### TO DO
Could you write out the lines below exactly, beginning with the first and finishing with the one that contains "Michael Kors (862, 2165)"?

### SOURCE INFORMATION
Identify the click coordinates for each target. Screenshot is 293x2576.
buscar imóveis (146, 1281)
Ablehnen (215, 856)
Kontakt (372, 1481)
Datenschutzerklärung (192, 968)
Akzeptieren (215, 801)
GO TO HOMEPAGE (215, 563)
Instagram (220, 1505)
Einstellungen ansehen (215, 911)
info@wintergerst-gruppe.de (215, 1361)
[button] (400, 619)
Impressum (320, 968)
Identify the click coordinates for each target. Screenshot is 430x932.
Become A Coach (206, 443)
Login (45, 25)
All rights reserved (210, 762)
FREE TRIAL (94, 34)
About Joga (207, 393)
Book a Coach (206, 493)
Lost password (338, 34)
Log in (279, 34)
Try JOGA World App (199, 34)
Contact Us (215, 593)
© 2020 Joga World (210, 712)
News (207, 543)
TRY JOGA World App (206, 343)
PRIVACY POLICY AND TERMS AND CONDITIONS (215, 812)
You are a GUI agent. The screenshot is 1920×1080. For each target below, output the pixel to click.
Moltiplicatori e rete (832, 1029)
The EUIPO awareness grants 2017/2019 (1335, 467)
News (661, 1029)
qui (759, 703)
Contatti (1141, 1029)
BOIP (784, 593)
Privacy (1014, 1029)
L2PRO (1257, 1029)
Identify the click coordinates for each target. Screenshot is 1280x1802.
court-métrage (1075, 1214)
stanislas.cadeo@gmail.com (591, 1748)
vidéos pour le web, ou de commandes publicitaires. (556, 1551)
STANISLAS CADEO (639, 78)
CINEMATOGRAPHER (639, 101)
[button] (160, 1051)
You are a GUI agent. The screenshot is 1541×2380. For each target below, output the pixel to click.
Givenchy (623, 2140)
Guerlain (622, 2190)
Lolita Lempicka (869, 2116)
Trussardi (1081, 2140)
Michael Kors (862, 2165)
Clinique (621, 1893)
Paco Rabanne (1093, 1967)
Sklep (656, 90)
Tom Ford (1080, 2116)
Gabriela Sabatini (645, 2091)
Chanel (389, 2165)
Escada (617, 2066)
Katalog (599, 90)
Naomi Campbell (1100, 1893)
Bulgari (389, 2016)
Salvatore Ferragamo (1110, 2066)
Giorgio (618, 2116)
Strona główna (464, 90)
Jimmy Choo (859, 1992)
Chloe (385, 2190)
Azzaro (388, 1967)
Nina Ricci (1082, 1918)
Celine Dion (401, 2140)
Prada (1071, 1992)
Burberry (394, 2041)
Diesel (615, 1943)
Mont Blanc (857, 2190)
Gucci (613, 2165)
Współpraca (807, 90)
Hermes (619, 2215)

### RESULT
Identify the click coordinates for each target. Screenshot is 293x2576.
buscar imóveis (146, 1281)
Ablehnen (215, 856)
Kontakt (372, 1481)
Datenschutzerklärung (192, 968)
Akzeptieren (215, 801)
GO TO HOMEPAGE (215, 563)
Instagram (220, 1505)
Einstellungen ansehen (215, 911)
info@wintergerst-gruppe.de (215, 1361)
[button] (400, 619)
Impressum (320, 968)
Identify the click coordinates for each target. Screenshot is 430x932.
Become A Coach (206, 443)
Login (45, 25)
All rights reserved (210, 762)
FREE TRIAL (94, 34)
About Joga (207, 393)
Book a Coach (206, 493)
Lost password (338, 34)
Log in (279, 34)
Try JOGA World App (199, 34)
Contact Us (215, 593)
© 2020 Joga World (210, 712)
News (207, 543)
TRY JOGA World App (206, 343)
PRIVACY POLICY AND TERMS AND CONDITIONS (215, 812)
You are a GUI agent. The screenshot is 1920×1080. For each target below, output the pixel to click.
Moltiplicatori e rete (832, 1029)
The EUIPO awareness grants 2017/2019 (1335, 467)
News (661, 1029)
qui (759, 703)
Contatti (1141, 1029)
BOIP (784, 593)
Privacy (1014, 1029)
L2PRO (1257, 1029)
Identify the click coordinates for each target. Screenshot is 1280x1802.
court-métrage (1075, 1214)
stanislas.cadeo@gmail.com (591, 1748)
vidéos pour le web, ou de commandes publicitaires. (556, 1551)
STANISLAS CADEO (639, 78)
CINEMATOGRAPHER (639, 101)
[button] (160, 1051)
You are a GUI agent. The screenshot is 1541×2380. For each target below, output the pixel to click.
Givenchy (623, 2140)
Guerlain (622, 2190)
Lolita Lempicka (869, 2116)
Trussardi (1081, 2140)
Michael Kors (862, 2165)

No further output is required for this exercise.